Einen besonderen Schwerpunkt legt man in Bad Godesberg im Sinne der Inklusion auch darauf, dass die Erzieherinnen in den Einrichtungen befähigt werden, noch besser die Auffälligkeiten erkennen und auf sie reagieren zu können. „Oft wird der Dienst zur Konsultation in die Einrichtung gebeten. Eine Erzieherin schildert ihre Beobachtungen und wir schauen dann gemeinsam auf das Kind. Vielfach können wir mit der Erzieherin eine gemeinsame Einschätzung vornehmen und eine Förderung besprechen, die von ihr selbst unterstützend vorgenommen werden kann“, berichtet Lindlar. So können auch die Kinder gefördert werden, für die eine Einzelintegration nicht angemessen wäre, die aber zusätzlicher pädagogischer Unterstützung bedürfen. Bedeutsam für den Fachdienst ist nicht zuletzt die Kooperation mit den Eltern. Hier macht man in Godesberg gute Erfahrungen: „Auch bei den Eltern finden wir eine hohe Akzeptanz. Die Elternberatung und Begleitung spielt hier eine große Rolle. Wir unterstützen bei Klinik- und Arztbesuchen und Antragsstellungen. Die Eltern beruhigt, dass sie kompetente Ansprechpartner haben und ihr Kind im Alltag entsprechende Förderung erhält“, so Lindlar. Am häufigsten werden Auffälligkeiten im Bereich der Motorik, der Wahrnehmung und der Sprache, sowie im sozial, emotionellen Bereich festgestellt. „In diesen Bereichen können wir gute heilpädagogisch, therapeutische Förderung in den Kitaalltag integriert anbieten“, sagt Koordinatorin Velten. Die Zahl der Kinder, die solche Förderung benötigt, wächst aber stetig an. Gegenwärtig erfahren allein 25 Kinder eine gezielte Sprachförderung. „Unsere Erfahrungen belegen, wie notwendig ein Umdenken in der Kinderpädagogik ist. Wir dürfen den entsprechenden Kindern die erforderliche Förderung nicht vorenthalten. Wenn Chancengleichheit in unserem Land keine Worthülse sein soll, braucht es zukünftig entsprechende Fachkräfte in allen Kindertagesstätten, zumindest aber einrichtungsübergreifende, heilpädagogische Beratungs- und Förderdienste“, verdeutlicht Wolfgang Picken. Gerade der Bereich der Sprachförderung sei für eine gleichberechtigte, gesellschaftliche Teilhabe und eine gute Vorbereitung auf Schule besonders wichtig, ergänzt der Dechant. „Weil wir als Kirche ganzheitlich auf das Kind schauen, haben wir diese Initiative gestartet. Unser Modell ist ein Pilotprojekt und sollte bundesweit Schule machen“, resümiert Godesbergs Pfarrer.

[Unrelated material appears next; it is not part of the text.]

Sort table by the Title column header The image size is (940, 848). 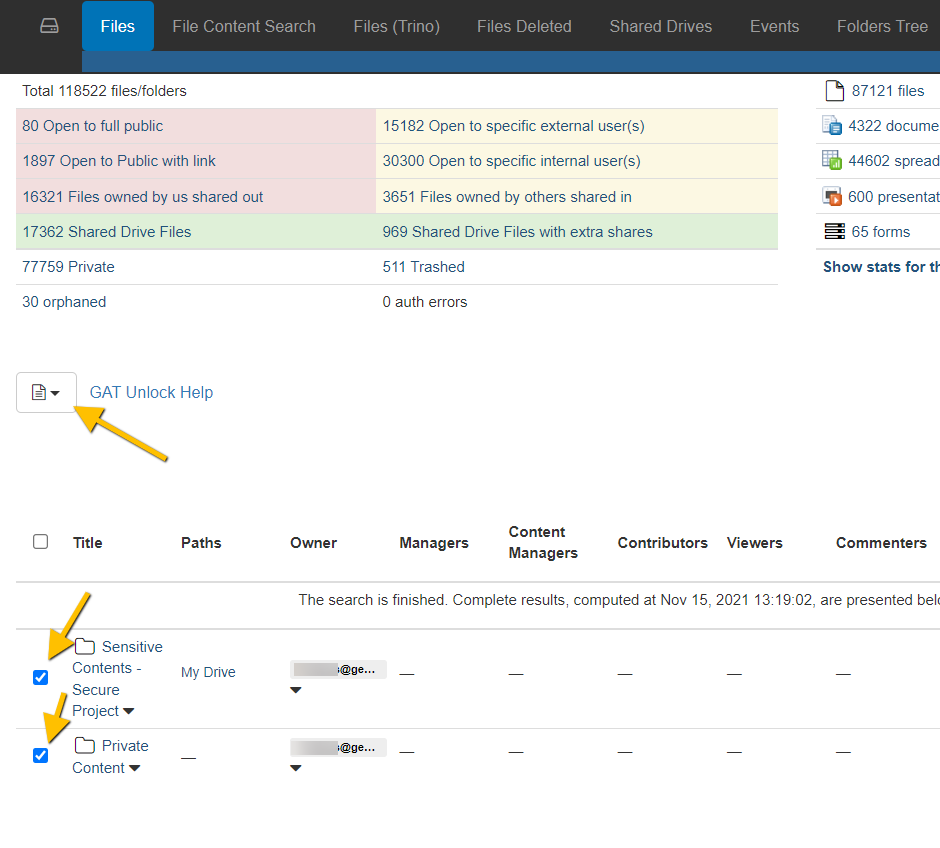[x=88, y=543]
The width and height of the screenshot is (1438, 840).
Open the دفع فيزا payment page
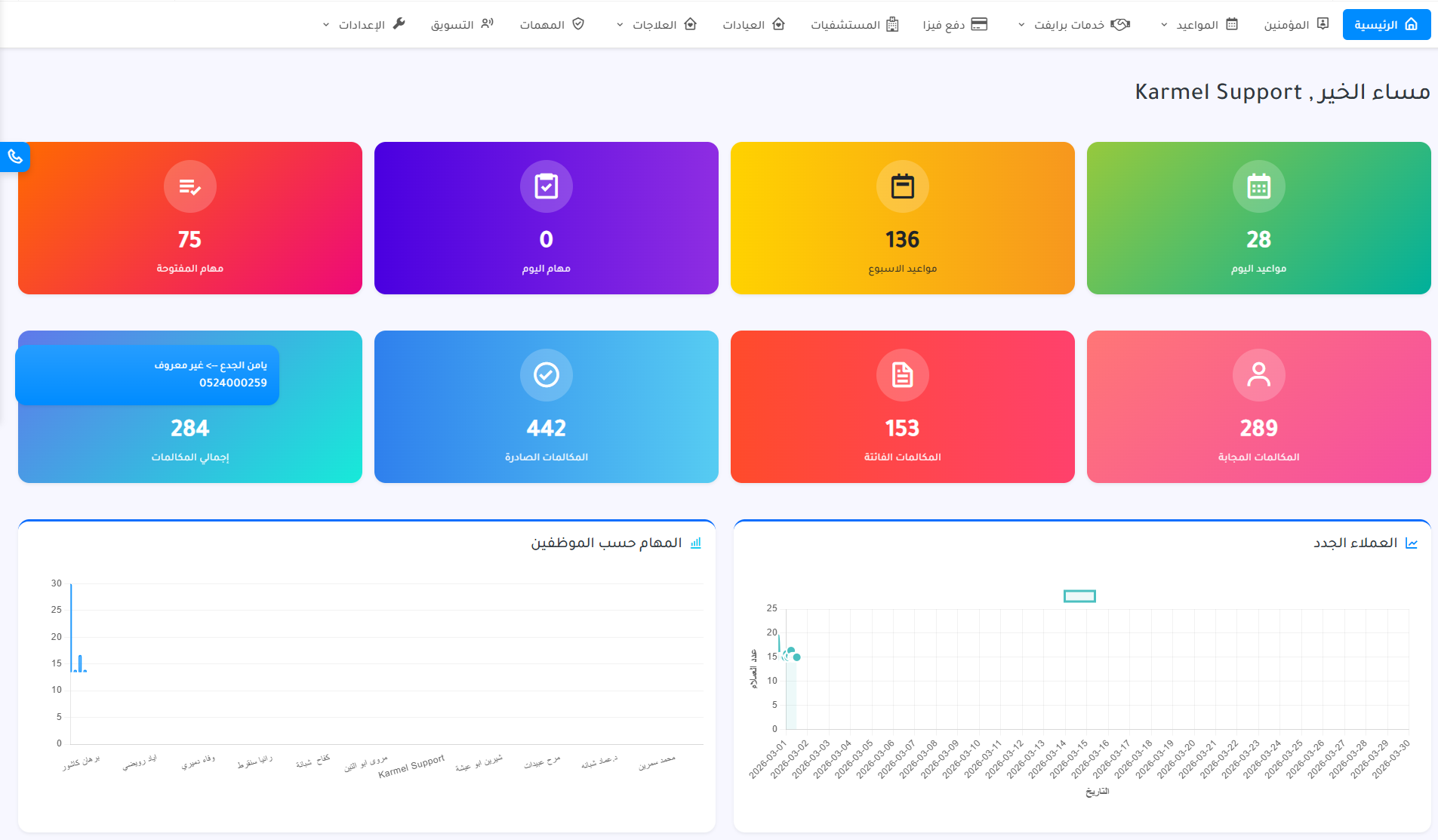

Abschließend mahnt Dechant Picken ein Innehalten und generelles Umdenken an. „Die Brüche in den Ehen und Familien, auch der hohe Leistungsdruck, dem sich viele ausgesetzt sehen, hat schwerwiegende Folgen für unsere Kinder. Sie bezahlen nachhaltig für die gesellschaftlichen Fehlentwicklungen. Die Kinder heilpädagogisch zu unterstützen, ist das eine. Das sollte selbstverständlich sein! Aber wichtiger ist, dass wir unsere moderne Lebensweise in Frage stellen und ändern. Denn die Art, wie wir leben, beeinträchtigt auf negative Weise und nachhaltig die zukünftigen Generationen! So kann es nicht weiter gehen“, lautet der Appell des katholischen Priesters und Politologen.